Any surgical procedure, cosmetic or not, will leave behind scars. One of the main reasons you might go to a plastic surgeon is that we are trained in techniques to minimize and hide scars along the body’s natural lines, as well as to revise or improve bad scars through special techniques.
Types of scars in cosmetic surgery
There are four main type of scars. The differences are poorly understood but related to the rate of growth and orientation of collagen fibers in the scar.
This scar is a thin line, the same color and texture as the surrounding skin with no unevenness.
This is a scar that is wider than the initial incision. It is flat, usually lighter in color than the surrounding skin and has a thin texture. It looks like a stretch mark. In the case of an atrophic scar, there has been too much tension on the wound and it has reacted by spreading. This scar is commonly seen around joints.
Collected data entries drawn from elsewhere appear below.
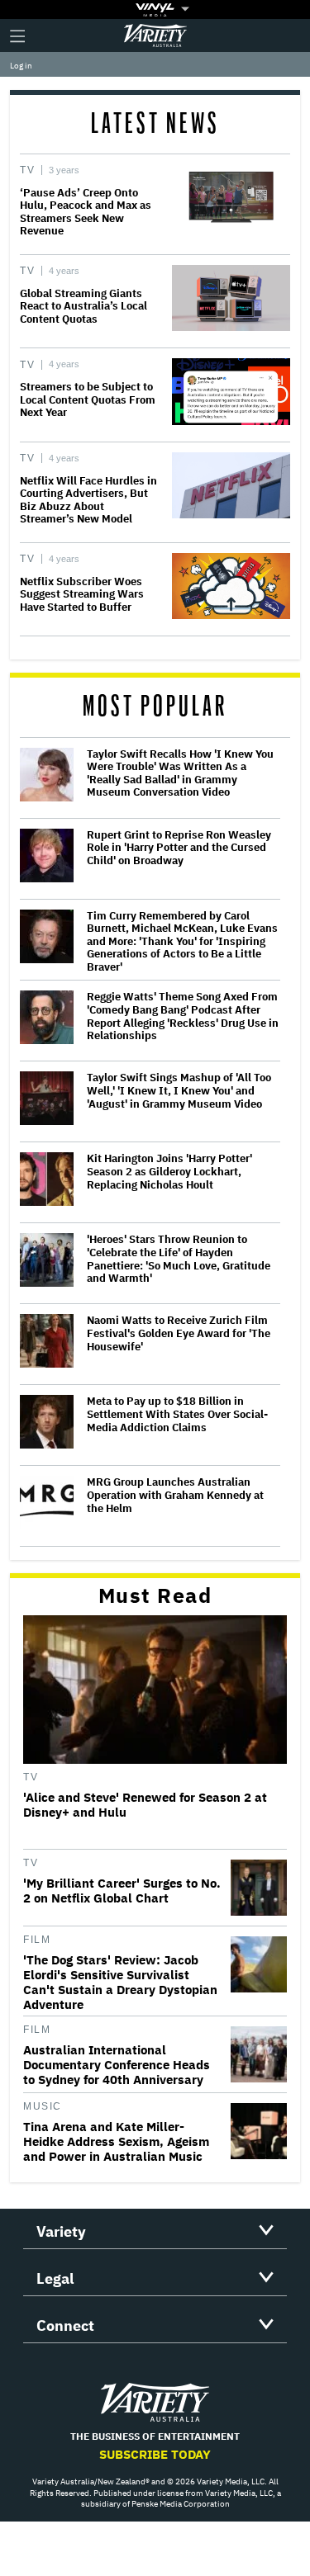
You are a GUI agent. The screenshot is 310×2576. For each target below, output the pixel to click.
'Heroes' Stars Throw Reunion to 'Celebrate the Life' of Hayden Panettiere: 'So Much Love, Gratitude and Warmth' (178, 1258)
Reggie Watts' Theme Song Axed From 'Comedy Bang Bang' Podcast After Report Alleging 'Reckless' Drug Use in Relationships (183, 1016)
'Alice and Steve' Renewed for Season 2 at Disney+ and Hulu (145, 1805)
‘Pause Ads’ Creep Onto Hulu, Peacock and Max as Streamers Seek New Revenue (85, 212)
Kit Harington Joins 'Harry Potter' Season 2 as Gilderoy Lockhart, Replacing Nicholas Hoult (169, 1171)
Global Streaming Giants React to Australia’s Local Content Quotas (83, 306)
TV (27, 170)
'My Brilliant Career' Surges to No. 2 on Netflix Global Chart (122, 1891)
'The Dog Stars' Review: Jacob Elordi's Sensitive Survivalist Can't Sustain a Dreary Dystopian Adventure (120, 1982)
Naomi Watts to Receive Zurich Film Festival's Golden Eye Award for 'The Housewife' (178, 1333)
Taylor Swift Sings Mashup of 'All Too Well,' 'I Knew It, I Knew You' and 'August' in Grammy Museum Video (179, 1090)
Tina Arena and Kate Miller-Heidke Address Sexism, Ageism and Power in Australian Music (116, 2142)
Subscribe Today (155, 2454)
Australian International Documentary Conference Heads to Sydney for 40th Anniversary (116, 2065)
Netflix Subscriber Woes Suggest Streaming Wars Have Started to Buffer (82, 594)
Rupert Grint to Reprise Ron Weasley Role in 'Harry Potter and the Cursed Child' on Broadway (179, 848)
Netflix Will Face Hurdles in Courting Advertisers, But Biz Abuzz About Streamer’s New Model (88, 500)
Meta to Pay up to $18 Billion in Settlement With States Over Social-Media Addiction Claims (177, 1414)
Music (42, 2106)
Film (36, 1939)
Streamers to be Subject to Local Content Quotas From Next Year (87, 399)
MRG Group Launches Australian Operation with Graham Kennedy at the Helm (175, 1495)
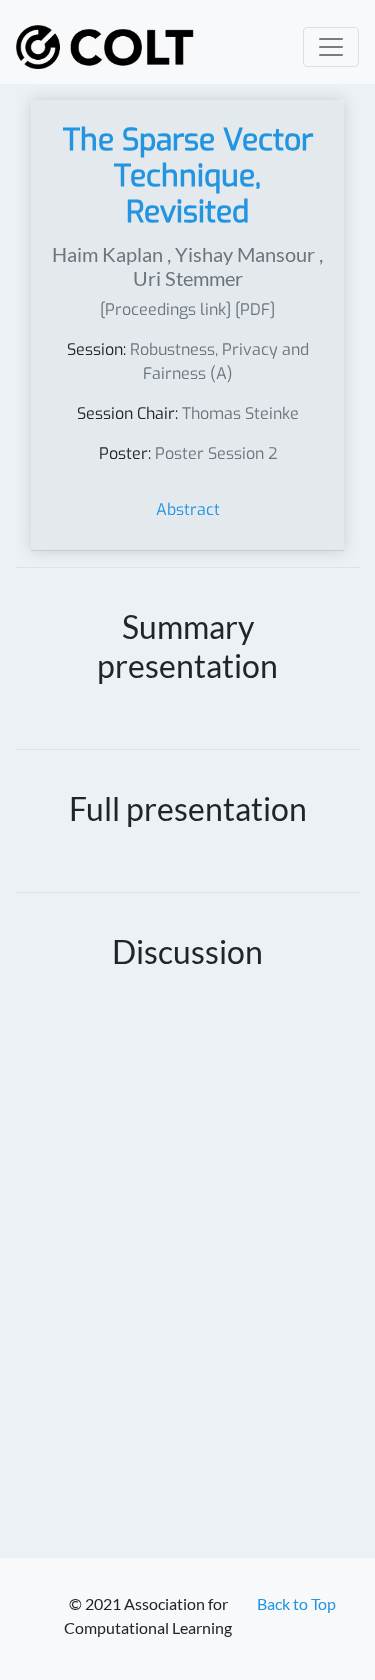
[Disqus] (187, 1278)
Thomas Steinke (240, 413)
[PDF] (255, 309)
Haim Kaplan (107, 254)
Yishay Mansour (245, 254)
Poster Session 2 (216, 453)
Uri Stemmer (188, 278)
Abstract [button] (188, 509)
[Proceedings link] (165, 309)
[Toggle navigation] (331, 47)
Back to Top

This scar is a thick, elevated and darker-colored scar. Commonly, it itches and is painful. Its cause is unknown but thought to be related to the number of sebaceous oil glands in particular areas of the body in some patients, e.g., under the breasts, in the pubic area and near the breast bone. Hypertrophic scars are more common after trauma.
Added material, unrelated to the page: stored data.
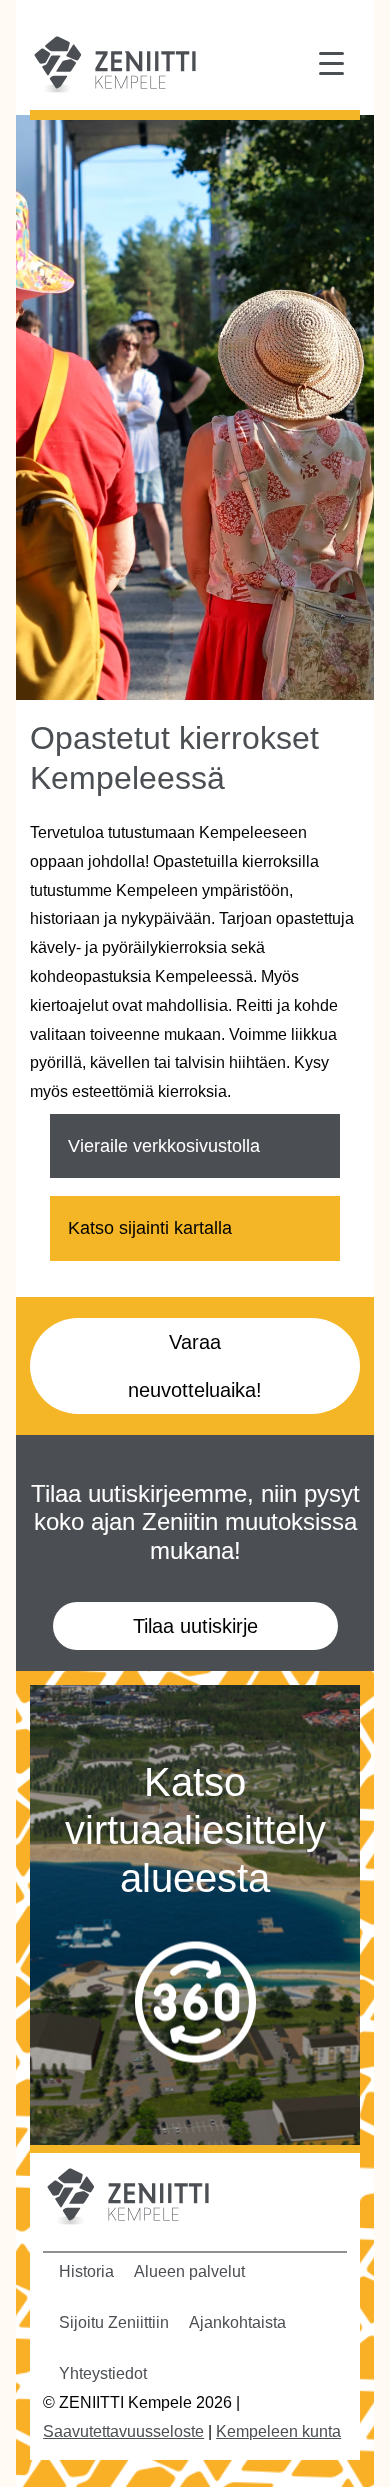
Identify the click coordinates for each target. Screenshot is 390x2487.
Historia (86, 2271)
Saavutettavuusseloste (123, 2431)
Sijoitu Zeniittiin (114, 2322)
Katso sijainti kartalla (150, 1228)
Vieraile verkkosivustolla (164, 1146)
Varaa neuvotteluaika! (195, 1366)
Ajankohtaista (237, 2322)
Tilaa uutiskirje (195, 1626)
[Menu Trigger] (331, 62)
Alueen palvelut (189, 2271)
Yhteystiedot (103, 2373)
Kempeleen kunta (278, 2431)
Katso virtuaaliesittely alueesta (195, 1830)
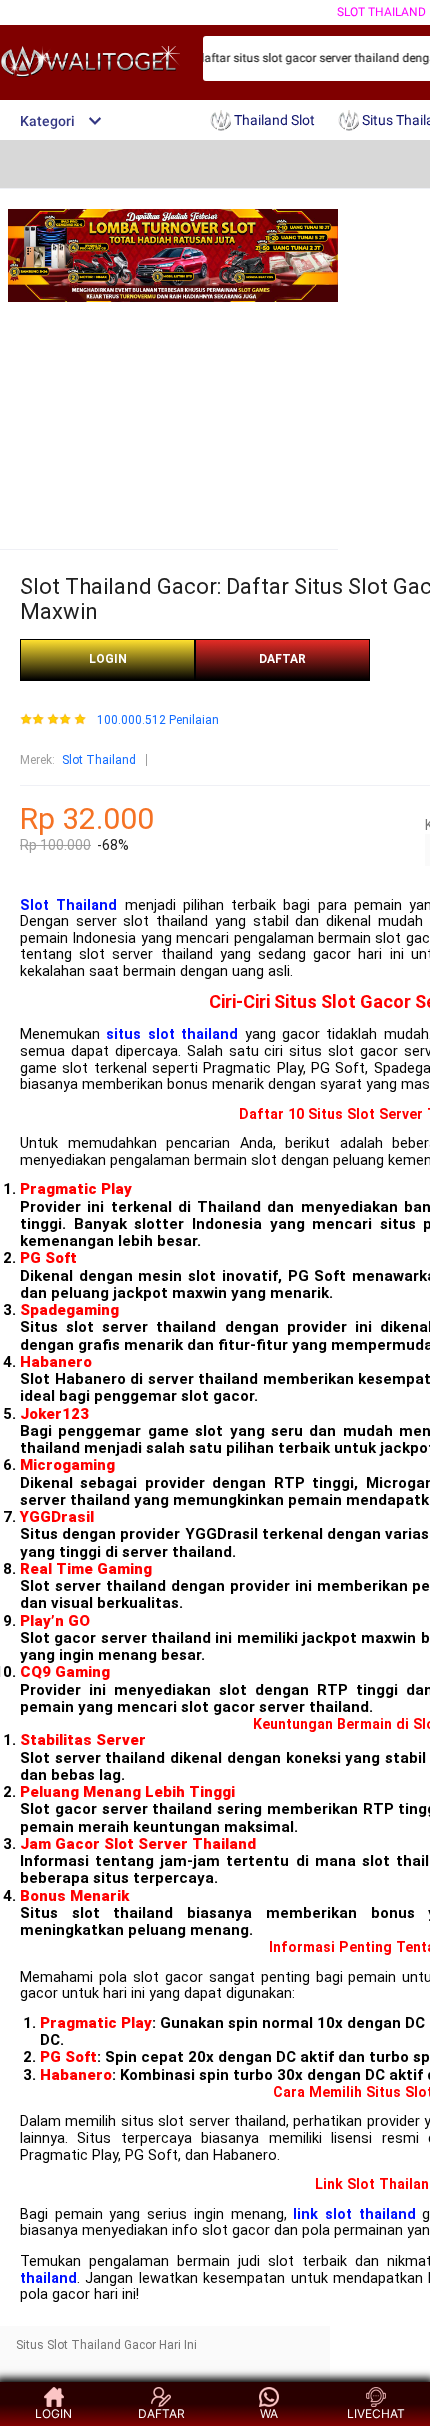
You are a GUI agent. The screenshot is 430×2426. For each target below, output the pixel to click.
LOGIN (108, 659)
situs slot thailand (172, 1034)
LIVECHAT (376, 2413)
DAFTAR (282, 659)
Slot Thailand (381, 12)
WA (269, 2413)
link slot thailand (354, 2214)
This is a scar that grows beyond the initial incision. Keloid scars are dark in color, painful, large and unpredictable in their growth patterns. Some cosmetic patients have a genetic predisposition for healing with keloid scars. Keloids commonly occur as a result of traumatic injuries.
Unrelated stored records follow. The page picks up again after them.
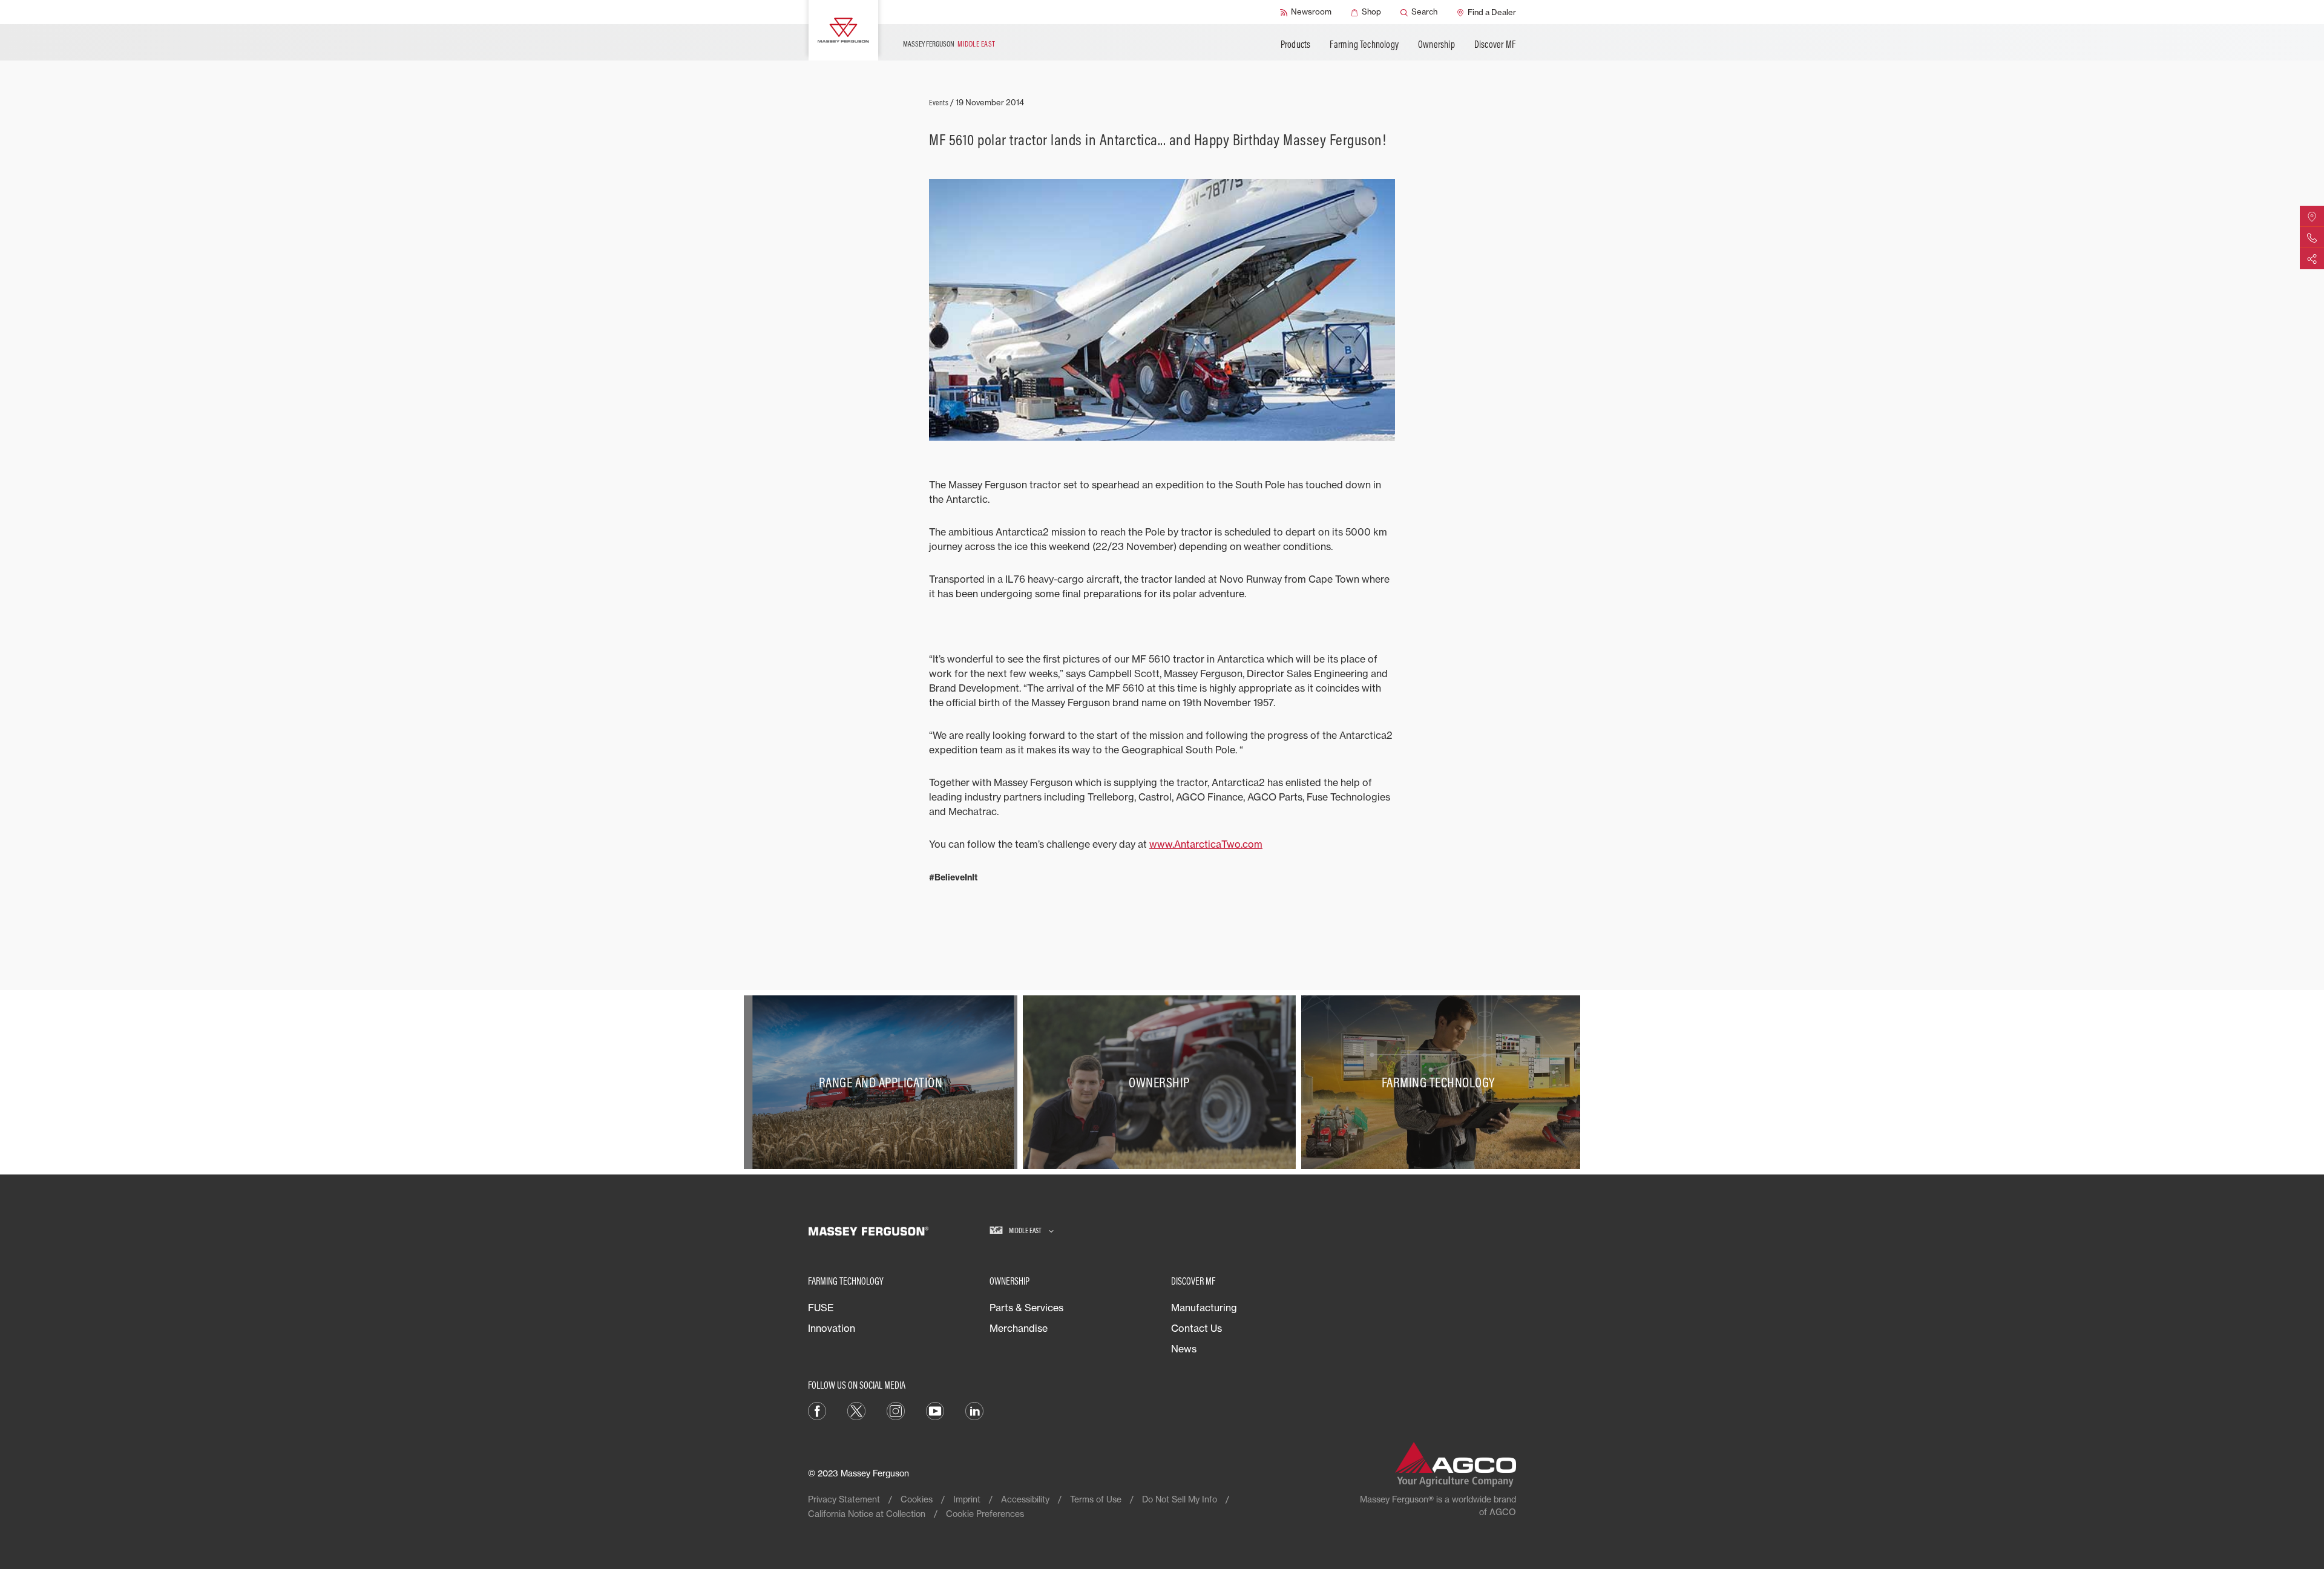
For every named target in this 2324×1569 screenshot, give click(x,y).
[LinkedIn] (974, 1410)
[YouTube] (935, 1410)
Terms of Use (1095, 1499)
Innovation (831, 1328)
Who gets what type of scar?
There are some guidelines and studies that show that some groups of patients have different responses to scars based on skin type and color. In my experience, though, an individual’s prior experience with scar healing is the single most important factor, by far—not the color of the skin or particular skin type.
Patients with dark skin
These cosmetic patients are at a higher risk of developing keloids or hypertrophic scars. The rate of keloids in African-American, Chinese and Hispanic patients is between 4% and 16%. Most patients do not develop them—only some do.
Patients with light skin
The lightest-skinned patients are those with red hair. They have a higher rate of atrophic scars and red scars during the healing process. Cosmetic surgery scars take longer to become less noticeable in these patients.